* **Problem**: Return exactly, please, the lines from the one containing "Where should I" to the last line of the entries below, and nothing else, leaving pictures out.

* **Material provided**:
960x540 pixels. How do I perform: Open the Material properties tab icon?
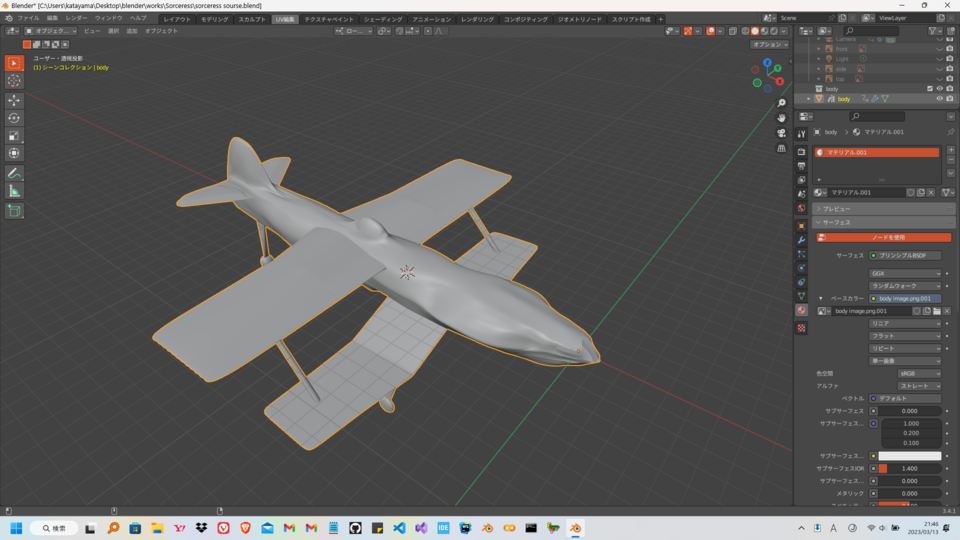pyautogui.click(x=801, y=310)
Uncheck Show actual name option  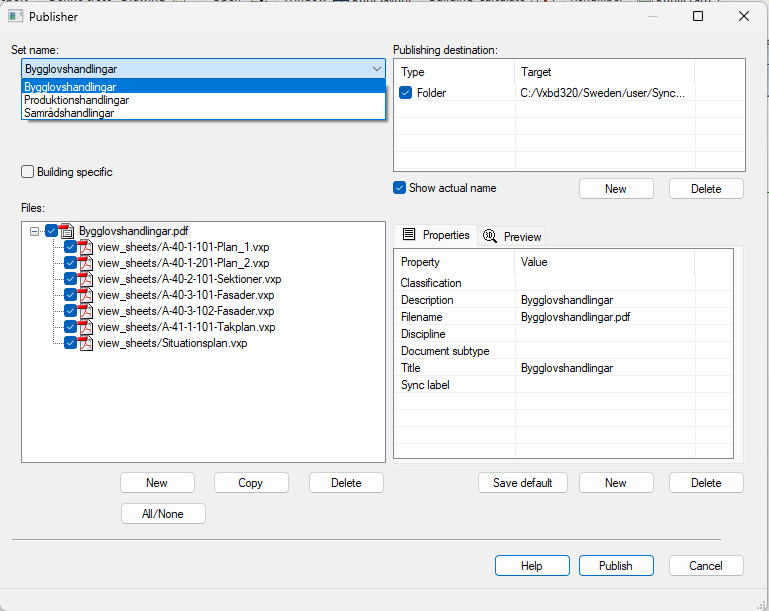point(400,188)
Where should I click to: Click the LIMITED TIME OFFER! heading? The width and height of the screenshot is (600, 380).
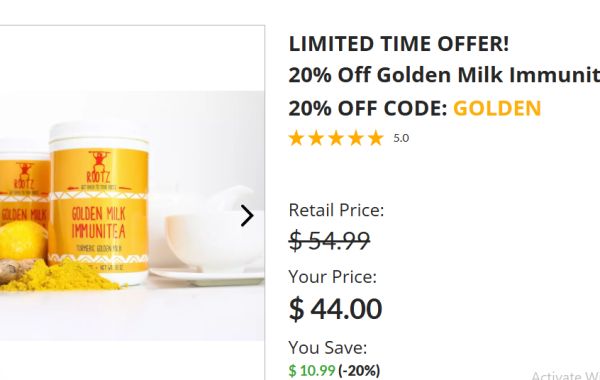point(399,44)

* **Task solution**:
Where should I click to: Click the LIMITED TIME OFFER! heading? The width and height of the screenshot is (600, 380).
point(399,44)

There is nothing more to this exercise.